Ce basculement d’attitude ­vis-à-vis du métal précieux remonte en réalité à septembre 2011. Au moment où l’or flirtait avec ses records de 1950 dollars l’once. «A cette époque, le marché a commencé à changer de paradigme; passant d’un monde où régnait l’absence de croissance à une vision d’espoir liée aux premiers signes de reprise aux Etats-Unis; d’autres thèmes – gaz de schiste ou renaissance manufacturière américaine – venant ensuite faire écho à ce basculement», rappelle Mourtaza Asad-Syed. Sur les marchés, ceci s’est traduit par une remontée des actions, suivie par une ascension des taux d’intérêt. «Cela a tout arrêté pour l’or», poursuit le spécialiste de la Société Générale, qui précise «ne pas vouloir détenir de l’or» dans les trois à six prochains mois.

Au-delà de ces facteurs monétaires, deux autres pistes sont évoquées pour expliquer l’accélération de la chute en avril. «La crise chypriote», pointe Roland Duss. Celle-ci aurait forcé les Russes ayant leurs liquidités bloquées dans l’île à brader leur or. Et la Chine, où les problèmes touchant une partie du secteur financier auraient également pu provoquer des liquidations de métal.

Le prix de l’or reste inférieur de 37% au pic atteint il y a près de deux ans. Pourtant, les stratèges en investissement de la place genevoise demeurent prudents. Leur association – l’ISAG – évoque un consensus sur une valeur de 1500 dollars à l’horizon juin 2014 pour l’once d’or. Valérie Lemaigre, économiste en chef de la BCGE, voit, elle, le métal se stabiliser autour des 1300-1350 dollars. Quant à la banque Merrill Lynch, dans sa note, elle laisse entendre que «les cours pourraient baisser à 1000 dollars». Si «les risques d’une poursuite de la baisse apparaissent plus limités», ses experts admettent «ne voir aucun facteur à même de déclencher le retour d’acheteurs pouvant faire remonter le marché de manière durable».

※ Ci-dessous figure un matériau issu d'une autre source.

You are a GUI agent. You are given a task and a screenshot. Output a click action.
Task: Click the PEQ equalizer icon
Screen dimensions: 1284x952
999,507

Les acheteurs sont pourtant là. Mais ils ne viennent ni des investisseurs d’Europe, ni de ceux des Etats-Unis. Ce sont les banques centrales – celles de pays émergents en tête – qui, après avoir vendu leur or durant plus de deux décennies, sont redevenues acheteuses de lingots à partir de 2010. Ce sont aussi les épargnants en Chine et en Inde, qui absorbent à eux seuls la moitié de l’or physique disponible. Une «force de rappel» qui explique «pourquoi la baisse ne peut se poursuivre très loin», souligne Stephan Mueller, responsable du développement chez Swiss & Global Asset Management AG, la branche de gestion d’actifs de Julius Baer. Ceci justifie à ses yeux pourquoi les cours remontent dès que le plancher des 1200 dollars l’once est enfoncé.

Actuellement, les investisseurs du Vieux Continent ont, eux, les yeux rivés sur les indicateurs à même de confirmer la reprise durable aux Etats-Unis pour décider du sort des lingots leur restant en main. Un mauvais calcul à en croire Stephan Mueller. «Nous sommes dans une situation intenable. La puissance dominante – les Etats-Unis – n’est pas celle garantissant les dettes des autres, mais au contraire celle qui est la plus endettée… et qui pourtant impose la politique monétaire au reste du monde.» Un déséquilibre qui, selon lui, justifie la détention de métal précieux. Non point pour «jouer le prix de l’or – c’est pour les grandes maisons, les petits porteurs, eux, se retrouvent toujours du mauvais côté». Mais davantage pour utiliser la fonction d’assurance du métal jaune.

«Ces brusques baisses sont très inhabituelles», admet David Ranson, du bureau H.C. Wainwright & Co.